Following this, we can define the so-called acceptance distribution A(x's,x). It describes the probability to accept the state x' and can be formalized by

    [A(x',x) = P(x',x)g(x' | x)]

.

It describes the probability to accept state x' given x. We can thus formulate:

    [\frac{A(x,x')}{A(x',x)} = \frac{P(x)}{P(x') } \frac{g(x'|x)}{g(x' | x)}]

.

For the last step we only have to choose a criterion to accept a sample. We choose the Metropolis acceptance criterion:

    [R = min(1, \frac{P(x')}{P(x)} \cdot \frac{g(x' | x)} {g(x | x ')})]

3.3. Toy Example

To see what we can do with our resulting Markov chain and to get an outlook on the applications of the Metropolis-Hastings algorithm, we take a look at an example. For this matter, we use samples from a normal distribution with a variance \sigma^{2} of 3:

Figure_2_1-1

In the plot, we can see the probability density function of our posterior distribution P. We do not know this distribution directly, only a numerical function f which is proportional to it and from which we sample.

In the next step, we sample from this distribution and plot the histogram of the resulting Markov chain:

Figure 9

After 5000 steps we can already see how the samples start converging towards the posterior distribution P.

Figure 6-1

After 100 000 steps we can see how well the samples converge:

Other interesting examples include i.e. the decryption of messages and the Monte Carlo Tree Search.

4. Comparison to Other Sampling Algorithms

While we used the MCMC algorithm to sample from a 1D Distribution, its main use lies in the distribution analysis of multi-dimensional problems. Its core disadvantage in the 1D case lies in the fact that its samples are correlated. It, therefore, results in a lower sampling resolution. We can solve this by other types of sampling algorithms such as adaptive rejection sampling.

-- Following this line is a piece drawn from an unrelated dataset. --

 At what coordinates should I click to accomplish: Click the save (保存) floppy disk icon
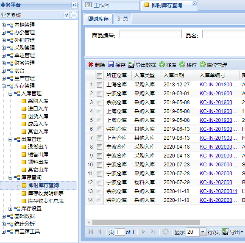111,64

Another challenge that arrives with the MCMC algorithm is how fast our Markov chain converges towards our target distribution. This property is highly dependent on the number of parameters and the configuration of the MCMC algorithm. The Hamiltonian Monte Carlo algorithm solves this challenge by generating larger steps between the samples furthermore resulting in a smaller correlation between them.

5. Conclusion

In this article, we went through the MCMC algorithm step by step, specifically the Metropolis-Hastings variant. We have seen how we can create a Markov chain by selecting samples from our distribution. Furthermore, we proved that this chain then converges towards our posterior distribution. Following this, we looked at how to apply the algorithm in a concrete example and how to compare it to other methods.